In some ways, two of the limitations of the ASPIRE effort are intertwined. The absence of a visit to a school by peers to validate the school’s data is a concern. However, the cost of a visit to each applicant school would be prohibitive, as the existing fee, although already supplemented by AMEE, is often reported as a barrier to application. The cost to the school is not only the fee but also the time and effort it takes to complete an application. Another pattern that has recently emerged and is creating intense discussion among the ASPIRE board members is that schools from Australia, New Zealand, Europe, and North America (with 61 submissions) enjoyed a 51% success rate, whereas the 28 submissions from the rest of the world had only 25% success. How to judge the evidence provided by schools from regions with fewer resources is a central theme in discussions of the ASPIRE board and the panels.

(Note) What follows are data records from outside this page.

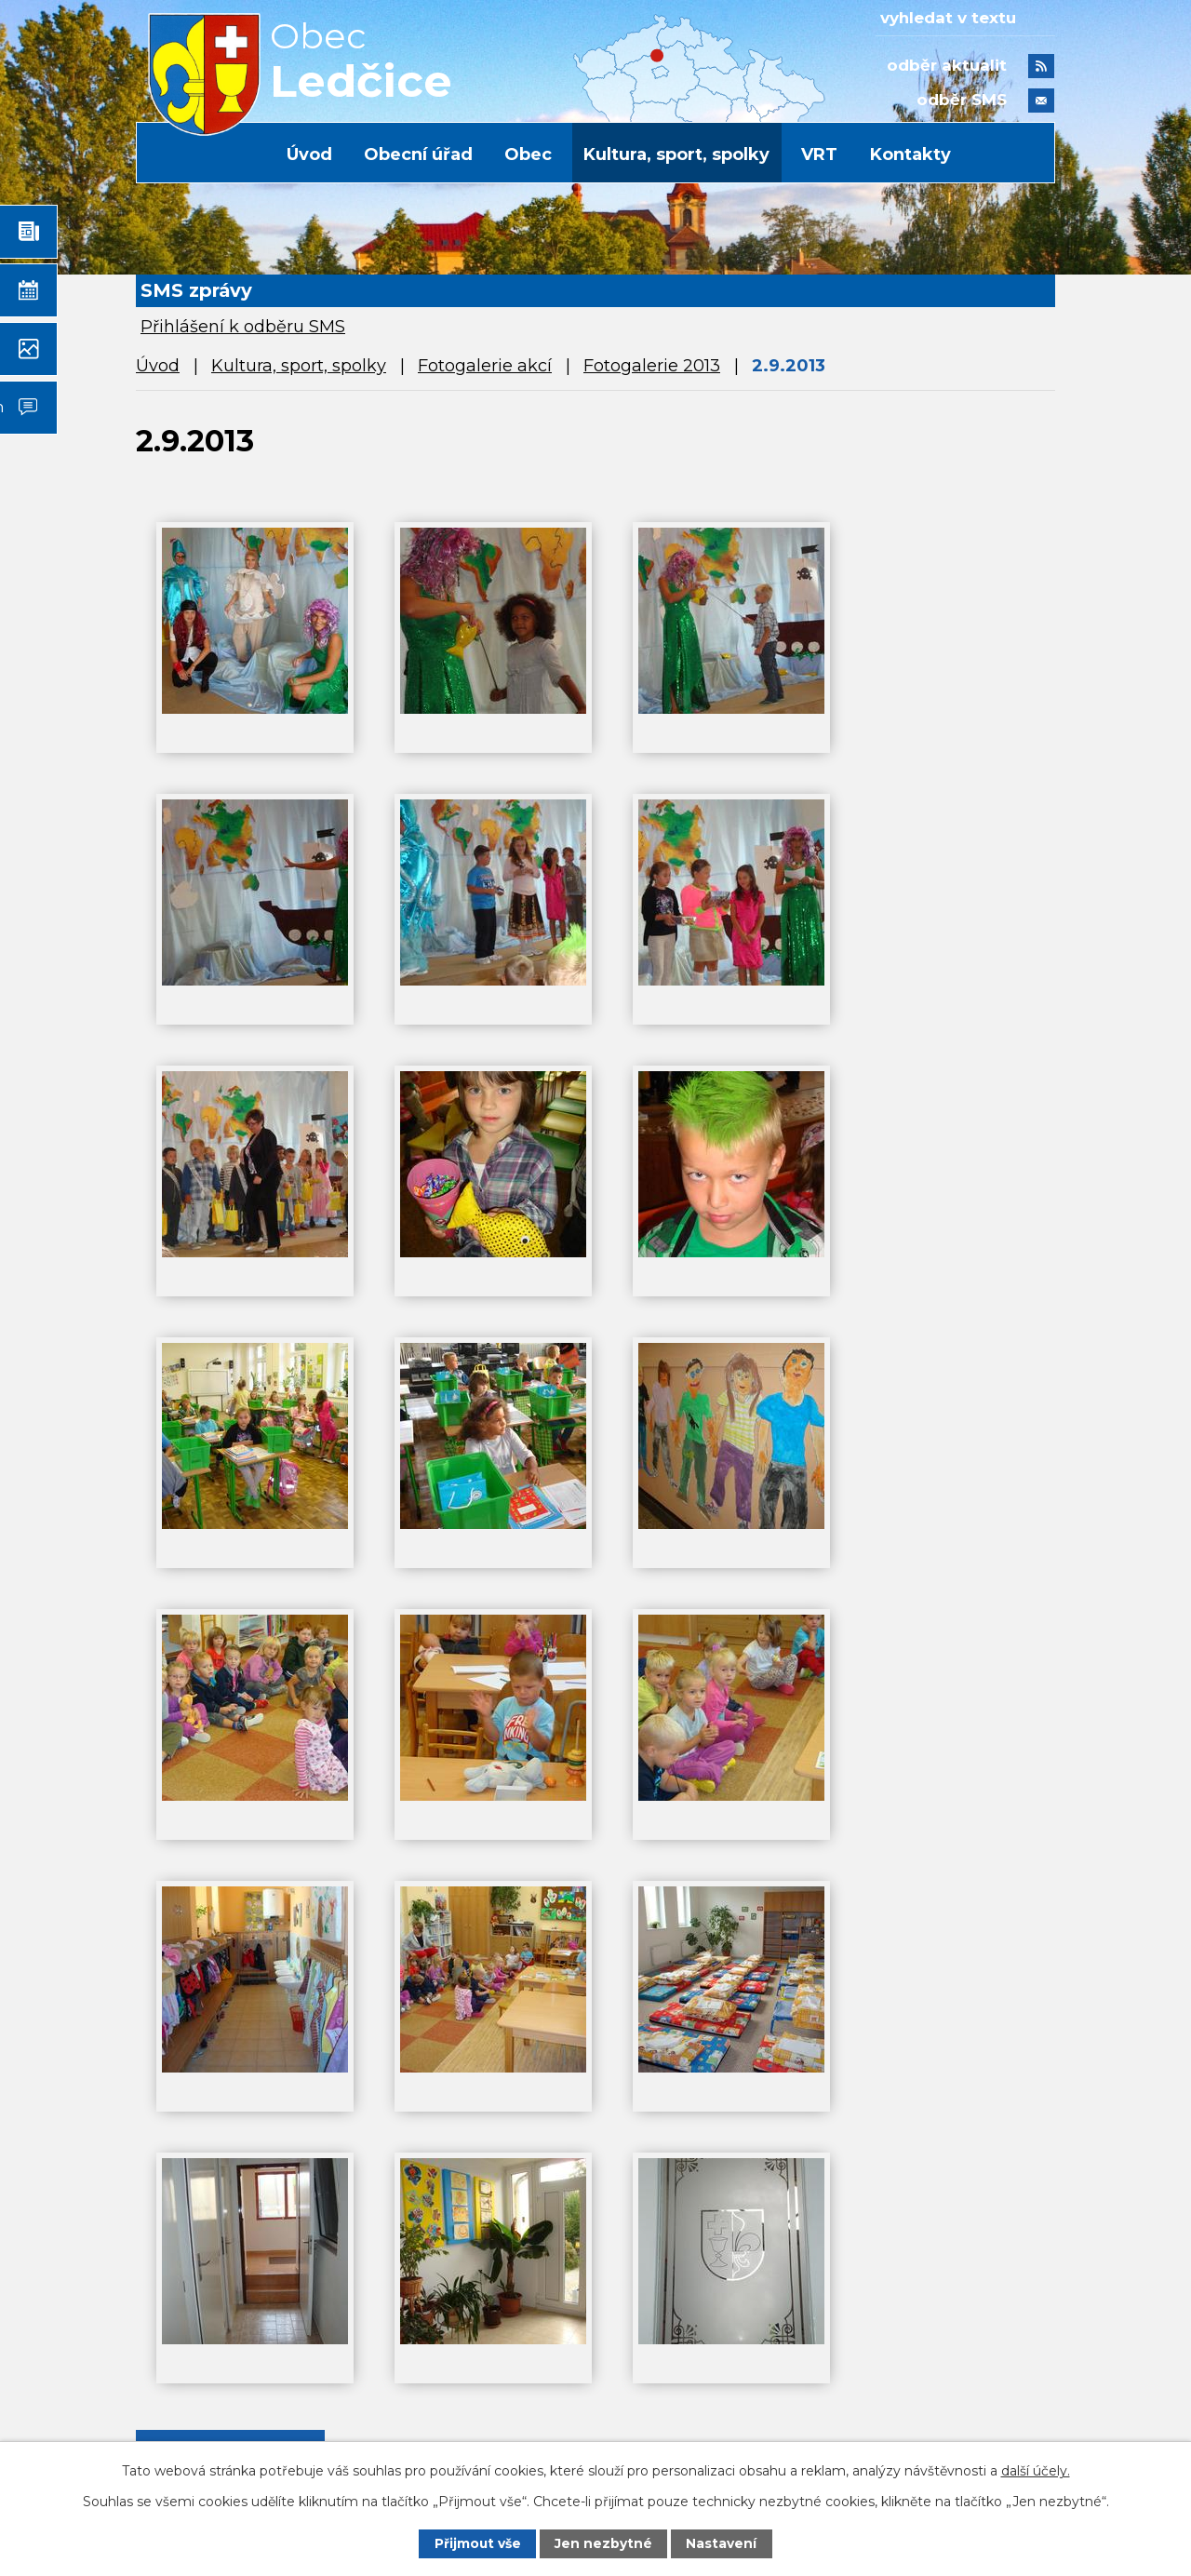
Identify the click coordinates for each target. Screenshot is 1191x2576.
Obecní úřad (418, 154)
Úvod (309, 154)
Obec (528, 154)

As ASPIRE passes through its fifth year, discussions at the board level have returned to the original question of how to identify schools with overall excellence in medical education. With an ASPIRE award for curriculum development and design coming on board in 2018, could a school with awards in all, or a certain number of, these areas be recognized as having an excellent medical education program overall? What about other areas, such as interprofessional education? How would one constitute panels from around the world and from multiple professions to write criteria and judge excellence in these other areas? What about schools that have unique areas of excellence, such as the school that requires all of its teachers to have training in education and then goes the extra mile in providing support and protected time for the teachers to pursue the additional qualifications involved? What about schools that support their students to learn about education and become teachers themselves?
In a relatively short period of time, the ASPIRE criteria and awards have emerged as a systematic way to provide objective and peer-based benchmarks of excellence in medical education. Bringing international experts together to create these criteria is a significant contribution in and of itself. As the number of representatives from the schools that are awarded ASPIRE recognition continues to increase and those individuals find new ways to contribute, the hopes are high for this program. Challenges remain in how to better define excellence in low-resource settings, what new areas to take on, and how to keep infrastructure costs down. However, as an example of continuing global interaction for quality improvement, optimism prevails.